Occupy Wall Street coverage reveals some financial journalists still mired in Wall Street culture
The first story on the first show of CNBC anchor-turned CNN star Erin Burnett's new series OutFront was a snarky put-down of the Occupy Wall Street protests.
But it also could have served as a textbook explanation for financial journalists' biggest continuing weakness: Identifying too much with the high powered CEOs and executives they cover.
Burnett treated her visit to the Occupy Wall Street scene like an expedition into am uncharted land, interviewing outrageously dressed protesters with equal doses of condescension and bemused contempt. ("It seems like people want a messiah leader," she said, just before cutting down the protesters in a talkback interview with former Giuliani aide John Avlon. "just like they did when they anointed Barack Obama."
Perhaps someone at CNN sees Burnett's pro-Wall Street focus as an answer for consistent charges from the right of liberal bias. But what it really reveals is the same sort of groupthink which kept leading business reporters from uncovering the dangerous financial practices which brought on our current recession in the first place.
Burnett, as has been noted elsewhere, started as an employee of financial firm Goldman Sachs, moving into media at CNN, Citigroup and Bloomberg Television before hitting the big time at NBC News. She's steeped in the culture of business reporter as corporate insider; so when a return to CNN let her show a little more attitude, it's no surprise where those sympathies fell.
Burnett's not alone. New York Times business columnist Andrew Ross Sorkin -- whose book on the economic meltdown, Too Big to Fail, was turned into an Emmy-nominated HBO movie -- said he visited the protests after a big CEO called him, asking if Wall Street executives should be worried.
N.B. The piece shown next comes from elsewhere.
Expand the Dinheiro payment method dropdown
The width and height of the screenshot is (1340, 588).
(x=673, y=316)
That's the problem with being the consummate insider. Too often, you can begin to think like the people you are covering, reflecting and channel ling their attitudes and ideas, instead of challenging them.
Alison Kosik, another CNN reporter, got into similar hot water, issuing a message on Twitter last week which summed up the protests as "bang on the bongos, smoke weed." I was quoted in a story by liberal media watchdogs Media Matters criticizing the attitude of the post, which came from a reporter, not an opinionator.
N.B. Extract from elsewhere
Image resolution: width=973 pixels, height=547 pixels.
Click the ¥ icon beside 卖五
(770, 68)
Turns out, there is a list of demands developed by some organizers of the protests, which has been online since late last month. And one consistent theme of the protests is the complaint that insitutions which are supposed to serve the people -- like government and, ahem, the news media -- have instead been co-opted by the wealthy and big business insitutions. Could such coverage be proving them right?
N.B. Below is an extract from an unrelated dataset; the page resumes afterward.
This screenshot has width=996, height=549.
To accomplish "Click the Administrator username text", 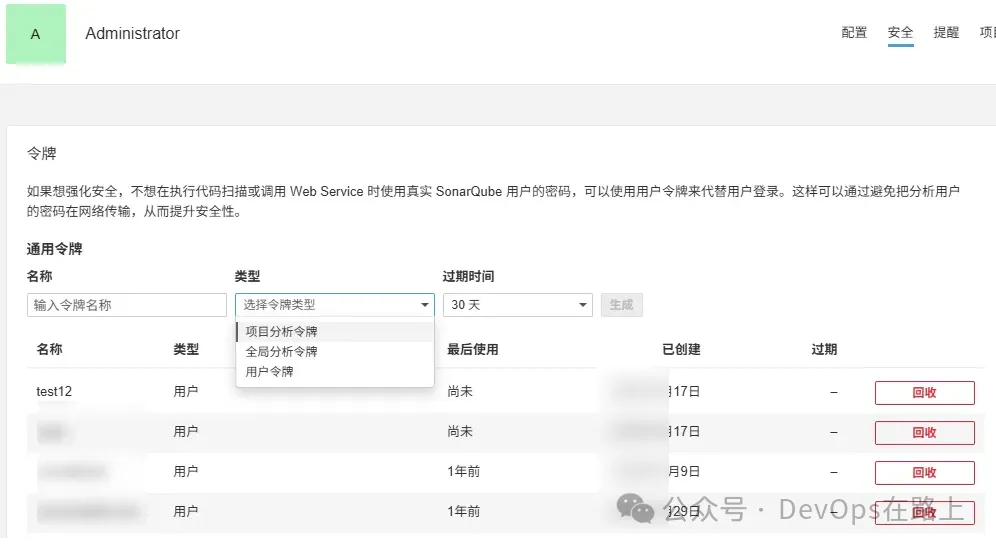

The real problem is that these journalists, who are supposed to be watchdogs themselves of the financial world, seem to have internalized Wall Street's perspective so much, they're having a hard time standing apart. This seemed to be one reason why journalists didn't tumble to the risks of credit default swaps and overleveraged banks until the system came crashing down; if Wall Street culture accepts the practice, then they are swept along.
I'm hoping, after a week of media bashing that our leading financial journalists take a lesson and try to hold the Street's culture at arm's length occasionally. I think their journalism would benefit.